In this episode, Jeff Harty and Judge John Jarvey discuss:
- Judging, mediating, and evaluating cases.
- The importance of subject-matter expertise in evaluating IP cases.
- The important things to remember when presenting an IP case to a jury.
- When people craft a solution to their own problems, they are happiest, most satisfied, and get the most satisfaction out of the process.
- There is value in having subject-matter expertise when it comes to assertions in the law, as most federal district court judges do not routinely handle IP disputes.
- Regardless of the technology in an IP case, presenting a story to the jury that resonates and plays on certain emotions is key.
- Patent trials can be structured in various ways to help jurors better understand the dispute and the issues they are asked to decide.
"What's really important to remember is that there are certain emotions that always play well with jurors, and an emotional issue, such as theft of any property, is the same thing to jurors as the theft of an idea.

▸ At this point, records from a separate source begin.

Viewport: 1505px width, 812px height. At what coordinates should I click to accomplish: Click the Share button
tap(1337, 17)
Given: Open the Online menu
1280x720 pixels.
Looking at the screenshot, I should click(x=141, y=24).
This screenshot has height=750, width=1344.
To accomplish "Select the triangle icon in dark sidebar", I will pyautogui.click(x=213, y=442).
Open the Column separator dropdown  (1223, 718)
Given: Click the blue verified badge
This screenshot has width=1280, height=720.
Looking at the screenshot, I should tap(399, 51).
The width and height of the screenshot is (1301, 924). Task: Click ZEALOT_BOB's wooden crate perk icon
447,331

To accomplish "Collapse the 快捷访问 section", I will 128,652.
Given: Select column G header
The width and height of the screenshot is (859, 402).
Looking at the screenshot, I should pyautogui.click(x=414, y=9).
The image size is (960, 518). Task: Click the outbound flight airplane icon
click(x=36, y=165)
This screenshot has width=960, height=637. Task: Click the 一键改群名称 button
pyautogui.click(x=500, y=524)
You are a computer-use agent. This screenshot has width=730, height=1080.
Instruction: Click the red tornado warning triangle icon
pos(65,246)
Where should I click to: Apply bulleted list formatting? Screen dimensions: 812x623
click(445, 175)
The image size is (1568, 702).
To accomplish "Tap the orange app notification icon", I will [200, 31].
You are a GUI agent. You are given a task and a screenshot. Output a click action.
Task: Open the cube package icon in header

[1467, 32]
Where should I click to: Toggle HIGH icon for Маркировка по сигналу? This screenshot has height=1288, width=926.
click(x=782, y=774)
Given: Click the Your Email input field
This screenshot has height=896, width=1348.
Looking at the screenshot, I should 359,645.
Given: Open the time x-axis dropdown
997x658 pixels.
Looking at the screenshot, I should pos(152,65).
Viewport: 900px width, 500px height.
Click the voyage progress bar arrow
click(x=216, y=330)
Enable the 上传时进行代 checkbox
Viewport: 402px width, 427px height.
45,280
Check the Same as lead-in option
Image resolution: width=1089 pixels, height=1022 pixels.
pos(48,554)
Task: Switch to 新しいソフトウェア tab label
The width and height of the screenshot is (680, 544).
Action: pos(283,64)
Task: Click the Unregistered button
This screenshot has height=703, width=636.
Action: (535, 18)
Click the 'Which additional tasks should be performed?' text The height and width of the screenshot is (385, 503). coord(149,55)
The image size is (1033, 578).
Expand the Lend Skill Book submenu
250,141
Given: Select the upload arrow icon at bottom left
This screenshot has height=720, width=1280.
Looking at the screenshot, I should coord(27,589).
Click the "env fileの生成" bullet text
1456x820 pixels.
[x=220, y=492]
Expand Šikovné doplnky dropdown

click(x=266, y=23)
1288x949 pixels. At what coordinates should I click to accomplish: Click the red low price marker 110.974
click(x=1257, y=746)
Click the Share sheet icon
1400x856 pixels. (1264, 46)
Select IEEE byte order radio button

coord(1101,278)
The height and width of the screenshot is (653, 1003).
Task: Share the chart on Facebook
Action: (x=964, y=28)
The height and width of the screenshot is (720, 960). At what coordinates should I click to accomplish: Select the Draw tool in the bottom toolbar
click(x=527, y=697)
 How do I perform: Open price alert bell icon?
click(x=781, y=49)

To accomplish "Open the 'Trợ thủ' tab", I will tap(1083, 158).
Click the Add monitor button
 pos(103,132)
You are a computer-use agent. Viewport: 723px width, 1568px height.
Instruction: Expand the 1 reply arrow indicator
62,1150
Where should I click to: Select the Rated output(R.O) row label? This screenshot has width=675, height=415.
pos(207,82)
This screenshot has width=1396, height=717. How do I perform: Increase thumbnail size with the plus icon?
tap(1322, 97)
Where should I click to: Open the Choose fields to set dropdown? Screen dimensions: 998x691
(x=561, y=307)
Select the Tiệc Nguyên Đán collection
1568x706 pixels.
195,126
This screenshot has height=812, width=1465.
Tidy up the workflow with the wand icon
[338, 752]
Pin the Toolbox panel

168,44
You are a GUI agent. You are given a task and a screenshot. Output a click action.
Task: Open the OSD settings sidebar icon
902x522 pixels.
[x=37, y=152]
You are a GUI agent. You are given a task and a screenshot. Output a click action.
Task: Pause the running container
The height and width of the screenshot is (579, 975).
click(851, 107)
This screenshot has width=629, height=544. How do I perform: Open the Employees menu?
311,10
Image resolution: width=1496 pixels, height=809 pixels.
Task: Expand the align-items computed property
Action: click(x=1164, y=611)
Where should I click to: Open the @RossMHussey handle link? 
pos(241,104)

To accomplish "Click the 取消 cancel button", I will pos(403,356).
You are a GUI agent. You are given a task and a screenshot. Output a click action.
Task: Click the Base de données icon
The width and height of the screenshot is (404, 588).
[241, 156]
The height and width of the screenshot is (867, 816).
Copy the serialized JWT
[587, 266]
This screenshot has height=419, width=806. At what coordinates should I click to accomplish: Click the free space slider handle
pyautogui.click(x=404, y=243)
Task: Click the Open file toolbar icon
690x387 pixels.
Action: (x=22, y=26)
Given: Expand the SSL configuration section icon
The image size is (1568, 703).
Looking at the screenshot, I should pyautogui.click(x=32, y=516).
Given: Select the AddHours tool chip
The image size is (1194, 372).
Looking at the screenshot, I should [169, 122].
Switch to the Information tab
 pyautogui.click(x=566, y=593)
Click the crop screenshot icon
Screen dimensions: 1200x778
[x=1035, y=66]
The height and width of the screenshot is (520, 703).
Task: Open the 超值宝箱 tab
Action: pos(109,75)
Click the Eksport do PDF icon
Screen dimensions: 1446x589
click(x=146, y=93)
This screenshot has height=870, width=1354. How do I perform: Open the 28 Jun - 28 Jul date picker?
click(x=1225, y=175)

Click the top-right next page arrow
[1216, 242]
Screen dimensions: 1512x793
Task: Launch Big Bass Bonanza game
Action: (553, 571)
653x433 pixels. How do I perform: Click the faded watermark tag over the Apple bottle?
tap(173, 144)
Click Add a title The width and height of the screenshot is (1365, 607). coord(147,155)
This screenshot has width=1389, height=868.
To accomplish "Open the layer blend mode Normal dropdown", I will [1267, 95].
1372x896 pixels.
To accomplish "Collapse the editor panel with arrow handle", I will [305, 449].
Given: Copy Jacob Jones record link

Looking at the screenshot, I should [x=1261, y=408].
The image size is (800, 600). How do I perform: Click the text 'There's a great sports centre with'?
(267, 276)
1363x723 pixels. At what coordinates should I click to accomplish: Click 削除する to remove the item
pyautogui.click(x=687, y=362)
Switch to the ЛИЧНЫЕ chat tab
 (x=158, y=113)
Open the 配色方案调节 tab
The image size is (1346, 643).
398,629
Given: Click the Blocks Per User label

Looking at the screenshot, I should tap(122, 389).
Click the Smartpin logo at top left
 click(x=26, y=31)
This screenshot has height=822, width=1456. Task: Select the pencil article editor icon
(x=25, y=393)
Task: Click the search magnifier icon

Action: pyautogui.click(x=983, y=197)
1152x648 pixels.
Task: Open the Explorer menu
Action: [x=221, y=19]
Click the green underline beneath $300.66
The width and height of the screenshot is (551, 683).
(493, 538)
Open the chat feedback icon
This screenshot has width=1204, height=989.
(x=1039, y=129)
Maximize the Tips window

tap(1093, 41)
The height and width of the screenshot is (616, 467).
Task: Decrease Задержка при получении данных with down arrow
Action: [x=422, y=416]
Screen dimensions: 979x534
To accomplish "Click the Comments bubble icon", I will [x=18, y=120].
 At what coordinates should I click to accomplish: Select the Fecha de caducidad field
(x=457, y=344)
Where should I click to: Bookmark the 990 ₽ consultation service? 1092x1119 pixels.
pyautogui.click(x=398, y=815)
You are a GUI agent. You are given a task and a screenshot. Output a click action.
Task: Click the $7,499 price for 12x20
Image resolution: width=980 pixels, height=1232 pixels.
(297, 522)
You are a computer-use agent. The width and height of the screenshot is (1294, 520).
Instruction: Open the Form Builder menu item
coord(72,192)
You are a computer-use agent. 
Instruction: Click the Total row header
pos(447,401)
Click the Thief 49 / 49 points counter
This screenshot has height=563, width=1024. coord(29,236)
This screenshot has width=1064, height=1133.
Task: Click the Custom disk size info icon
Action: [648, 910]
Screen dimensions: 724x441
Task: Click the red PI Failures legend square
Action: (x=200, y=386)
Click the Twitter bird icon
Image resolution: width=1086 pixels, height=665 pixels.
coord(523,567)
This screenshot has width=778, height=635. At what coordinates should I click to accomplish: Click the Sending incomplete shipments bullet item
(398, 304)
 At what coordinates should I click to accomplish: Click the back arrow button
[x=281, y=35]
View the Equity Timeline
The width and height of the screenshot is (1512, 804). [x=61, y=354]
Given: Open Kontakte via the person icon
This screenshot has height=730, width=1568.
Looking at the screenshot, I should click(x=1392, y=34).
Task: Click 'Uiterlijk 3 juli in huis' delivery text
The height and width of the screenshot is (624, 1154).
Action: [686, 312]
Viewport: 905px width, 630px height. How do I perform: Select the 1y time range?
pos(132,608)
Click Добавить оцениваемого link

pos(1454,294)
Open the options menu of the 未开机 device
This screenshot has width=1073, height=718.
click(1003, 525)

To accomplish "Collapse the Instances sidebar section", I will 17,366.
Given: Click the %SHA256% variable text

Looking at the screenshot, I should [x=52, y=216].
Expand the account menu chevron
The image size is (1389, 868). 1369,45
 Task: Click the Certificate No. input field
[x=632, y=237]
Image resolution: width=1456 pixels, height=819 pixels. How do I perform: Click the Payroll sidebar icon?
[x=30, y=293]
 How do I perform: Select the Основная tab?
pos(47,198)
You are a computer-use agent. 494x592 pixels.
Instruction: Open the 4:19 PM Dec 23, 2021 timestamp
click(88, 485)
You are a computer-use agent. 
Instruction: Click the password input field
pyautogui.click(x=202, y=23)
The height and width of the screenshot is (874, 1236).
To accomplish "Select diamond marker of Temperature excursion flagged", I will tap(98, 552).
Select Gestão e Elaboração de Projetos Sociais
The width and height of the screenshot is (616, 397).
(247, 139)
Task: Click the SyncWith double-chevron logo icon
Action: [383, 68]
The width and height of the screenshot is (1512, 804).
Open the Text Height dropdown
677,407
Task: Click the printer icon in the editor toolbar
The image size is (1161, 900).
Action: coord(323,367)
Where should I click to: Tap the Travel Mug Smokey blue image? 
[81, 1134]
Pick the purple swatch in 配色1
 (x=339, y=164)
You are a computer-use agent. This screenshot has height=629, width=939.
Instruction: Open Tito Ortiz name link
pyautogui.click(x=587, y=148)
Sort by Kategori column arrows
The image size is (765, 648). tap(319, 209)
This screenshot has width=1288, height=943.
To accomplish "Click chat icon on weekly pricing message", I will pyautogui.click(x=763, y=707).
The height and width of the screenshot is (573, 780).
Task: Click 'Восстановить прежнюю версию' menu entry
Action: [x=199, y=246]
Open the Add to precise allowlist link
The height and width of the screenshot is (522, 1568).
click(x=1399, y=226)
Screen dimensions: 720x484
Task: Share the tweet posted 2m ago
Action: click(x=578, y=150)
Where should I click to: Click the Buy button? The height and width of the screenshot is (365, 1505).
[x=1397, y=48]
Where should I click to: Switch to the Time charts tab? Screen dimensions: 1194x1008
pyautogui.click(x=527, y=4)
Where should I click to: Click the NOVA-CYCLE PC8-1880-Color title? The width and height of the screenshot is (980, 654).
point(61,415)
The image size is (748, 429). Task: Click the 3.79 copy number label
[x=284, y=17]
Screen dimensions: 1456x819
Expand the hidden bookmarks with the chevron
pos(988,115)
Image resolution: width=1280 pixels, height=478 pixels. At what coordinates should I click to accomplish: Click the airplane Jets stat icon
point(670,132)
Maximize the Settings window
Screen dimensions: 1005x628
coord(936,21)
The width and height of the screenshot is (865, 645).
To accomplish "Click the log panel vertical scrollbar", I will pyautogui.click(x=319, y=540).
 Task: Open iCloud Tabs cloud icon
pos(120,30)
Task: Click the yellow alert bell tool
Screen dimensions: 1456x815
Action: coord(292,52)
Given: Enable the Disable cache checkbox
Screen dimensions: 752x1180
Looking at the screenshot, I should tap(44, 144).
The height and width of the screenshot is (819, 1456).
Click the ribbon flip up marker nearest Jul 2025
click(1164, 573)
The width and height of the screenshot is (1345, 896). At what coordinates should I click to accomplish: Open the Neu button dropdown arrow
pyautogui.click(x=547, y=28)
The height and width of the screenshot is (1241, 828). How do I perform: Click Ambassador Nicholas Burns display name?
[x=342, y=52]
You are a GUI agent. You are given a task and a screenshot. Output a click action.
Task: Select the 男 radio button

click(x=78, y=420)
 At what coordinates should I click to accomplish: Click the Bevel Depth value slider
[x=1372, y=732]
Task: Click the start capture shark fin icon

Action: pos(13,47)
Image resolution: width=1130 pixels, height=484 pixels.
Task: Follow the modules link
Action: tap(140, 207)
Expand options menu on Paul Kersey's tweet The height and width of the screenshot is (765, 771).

Focusing always on the big picture of what the ultimate wrong was, is very helpful for jurors in these cases." — Judge John Jarvey
About Judge John Jarvey:
Judge Jarvey was a trial attorney for the Criminal Division of the U.S. Department of Justice from 1983 to 1987. As a prosecutor, he specialized in fraud in the pharmaceutical industry. He taught trial advocacy at the University of Iowa College of Law and mock trial at Cedar Rapids Washington High School.
Judge Jarvey was a U.S. magistrate judge of the U.S. District Court for the Northern District of Iowa from 1987 to 2007. As a magistrate judge, he presided over more than 300 civil jury and nonjury trials. He was primarily responsible for civil and criminal case management and conducted more than 400 mediations. His civil jury experience includes patents, copyrights, and other complex commercial disputes. It also includes many civil rights trials alleging police excessive force, prisoner rights, and other claims against public officials.
As a U.S. district judge, Judge Jarvey presided over more than 100 civil and criminal jury and nonjury trials. His civil jury trial experience includes a wide range of complex cases.